リメイク版「ドラクエ3」攻略しやすいヌルゲーRPGになった5つの新要素【HD-2D】

Nintendo Switch

「ドラゴンクエスト3」は日本のRPGの金字塔。
1988年にファミコン版が発売され、スーパーファミコン、ゲームボーイ、さらにはPS5、Switchへと時代を超えて愛され続けており、ドラゴンクエストシリーズの中でも名作中の名作と言えるだろう。しかしながら、約30年前にファミコン版やスーファミ版は子供ながらに難易度が高く、魔王ゾーマを倒すに至らなかったというプレイヤーも多いのではないだろうか。

今回発売されたPS5、Switchのリメイク版は、子供から大人まで楽しめる難易度となっており、昔全クリに至らなかったプレイヤーも懐かしさを感じながらサクッと遊べるものになっている。それでは、どのような部分が改善されたのか、攻略しやすくなったポイントを解説する。


名作たる由縁、長く愛されるドラゴンクエスト3とは?

「ドラゴンクエスト3」は、1988年にファミコン向けに発売されたRPGの名作である。それまでの「ドラゴンクエスト1・2」から大幅に進化を遂げ、広大な世界観を持つ冒険やパーティーを育成する楽しみが多くのプレイヤーを惹きつけた。特に職業システムの導入が大きな特徴である。プレイヤーは仲間の職業を自由に選び、転職によって新たな能力を習得しながらパーティを構築できる。しかも物語の最初からフルパーティーを組めるという…。

また、広大で多層的な世界マップも特徴である。陸・海・空を探索でき、ドラクエ1・2の世界規模とは明らかにスケールアップしているだろう。さらに、豊富な装備品、性格によるステータスの違い等々、挙げればキリがないが、「ドラゴンクエスト3」には、名作と呼ばれる由縁が数多くあることは間違いない。
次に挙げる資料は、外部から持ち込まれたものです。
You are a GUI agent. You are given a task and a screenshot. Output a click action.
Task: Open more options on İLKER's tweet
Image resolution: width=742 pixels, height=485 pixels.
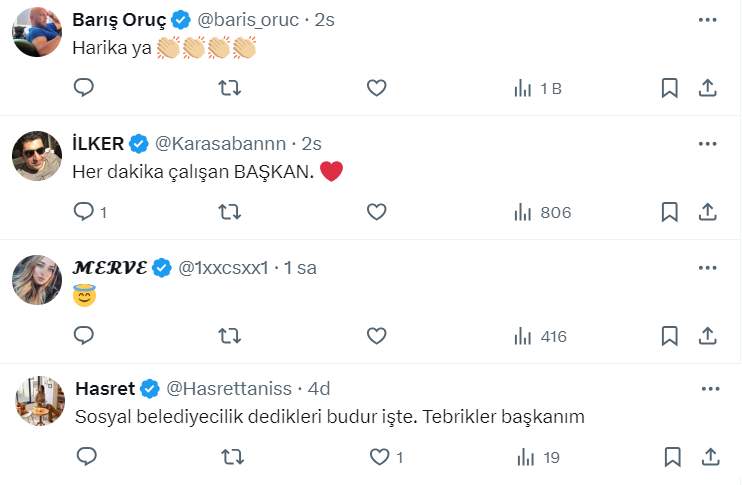click(707, 143)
発売から約30年に至るまでリメイクや移植が続けらていることこそが、その人気の証だ。


初心者に親切な新機能でゲーム難易度がやさしく

冒頭で述べたように、リメイク版ドラクエ3は子供から大人まで遊びやすい難易度に進化している。近年のゲームは、ファミコンやスーファミ時代に比べれば、全体的に全クリ難易度がやさしくなっているのは間違いない。ドラクエ3も時代の流れと共に、遊びやすさと楽しさのバランスを取り、各所の変更が見受けられる。何がやさしくなったのかスーファミ版やゲームボーイ版を遊んできた目線で解説しよう。

1.難易度設定の追加で初心者も安心して楽しめる

リメイク版では、3段階の難易度設定が追加されている。冒険の書を作る際に、サクッとストーリーを楽しむ簡単なモード、ストーリーとゲーム性を楽しむ普通モード、とことん戦闘を楽しむ難しいモードの3つが選択できる。難しいモードになるにつれて、経験値の量が減るシステムとなっており、キャラの成長が遅くなるというわけだ。

私は普通モードで遊んでいるが、過去作に比べて敵が弱くなっている印象だ。とくに序盤ではキャタピラーやフロッガー、じんめんちょうに殺されかけた記憶がよみがえったが、そのような危機に陥ることもなかったし、少しレベル上げしていかなければ!ということもなかった。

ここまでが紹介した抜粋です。